::: Working data :::
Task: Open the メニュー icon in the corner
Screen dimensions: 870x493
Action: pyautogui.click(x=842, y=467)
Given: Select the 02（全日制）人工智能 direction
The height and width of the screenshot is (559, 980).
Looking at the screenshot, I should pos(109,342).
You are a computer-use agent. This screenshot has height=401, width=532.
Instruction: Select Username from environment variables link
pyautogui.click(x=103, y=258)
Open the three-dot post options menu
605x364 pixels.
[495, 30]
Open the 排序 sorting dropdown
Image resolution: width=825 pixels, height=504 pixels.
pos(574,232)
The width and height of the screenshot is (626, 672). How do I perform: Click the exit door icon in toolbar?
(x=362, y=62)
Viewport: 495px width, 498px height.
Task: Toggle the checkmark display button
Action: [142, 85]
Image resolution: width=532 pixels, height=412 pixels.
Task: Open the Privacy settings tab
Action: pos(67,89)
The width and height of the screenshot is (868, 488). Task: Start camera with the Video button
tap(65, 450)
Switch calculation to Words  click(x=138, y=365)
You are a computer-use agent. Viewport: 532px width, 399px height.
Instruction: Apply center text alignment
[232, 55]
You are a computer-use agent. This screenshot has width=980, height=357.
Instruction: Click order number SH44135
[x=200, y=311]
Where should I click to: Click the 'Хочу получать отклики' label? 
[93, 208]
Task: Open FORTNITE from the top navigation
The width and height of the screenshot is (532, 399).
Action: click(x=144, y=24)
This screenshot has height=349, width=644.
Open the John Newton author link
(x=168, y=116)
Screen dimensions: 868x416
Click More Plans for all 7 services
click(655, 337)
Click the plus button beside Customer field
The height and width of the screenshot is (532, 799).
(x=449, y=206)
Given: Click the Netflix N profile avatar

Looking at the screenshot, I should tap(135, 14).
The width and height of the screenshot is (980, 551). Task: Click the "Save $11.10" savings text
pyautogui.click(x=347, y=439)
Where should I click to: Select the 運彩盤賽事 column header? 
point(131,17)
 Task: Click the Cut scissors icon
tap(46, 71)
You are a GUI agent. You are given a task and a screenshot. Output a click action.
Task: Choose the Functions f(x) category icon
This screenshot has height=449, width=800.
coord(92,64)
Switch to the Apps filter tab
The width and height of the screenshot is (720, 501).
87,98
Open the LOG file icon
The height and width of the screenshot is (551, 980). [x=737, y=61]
:::
▶ _Work to be completed_
Write down, word for word, the lines above from the one containing "Screen dimensions: 870x493" through the one containing "You are a computer-use agent. Viewport: 532px", both ends included.

▶ _Your response_
Screen dimensions: 870x493
Action: pyautogui.click(x=842, y=467)
Given: Select the 02（全日制）人工智能 direction
The height and width of the screenshot is (559, 980).
Looking at the screenshot, I should pos(109,342).
You are a computer-use agent. This screenshot has height=401, width=532.
Instruction: Select Username from environment variables link
pyautogui.click(x=103, y=258)
Open the three-dot post options menu
605x364 pixels.
[495, 30]
Open the 排序 sorting dropdown
Image resolution: width=825 pixels, height=504 pixels.
pos(574,232)
The width and height of the screenshot is (626, 672). How do I perform: Click the exit door icon in toolbar?
(x=362, y=62)
Viewport: 495px width, 498px height.
Task: Toggle the checkmark display button
Action: [142, 85]
Image resolution: width=532 pixels, height=412 pixels.
Task: Open the Privacy settings tab
Action: pos(67,89)
The width and height of the screenshot is (868, 488). Task: Start camera with the Video button
tap(65, 450)
Switch calculation to Words  click(x=138, y=365)
You are a computer-use agent. Viewport: 532px width, 399px height.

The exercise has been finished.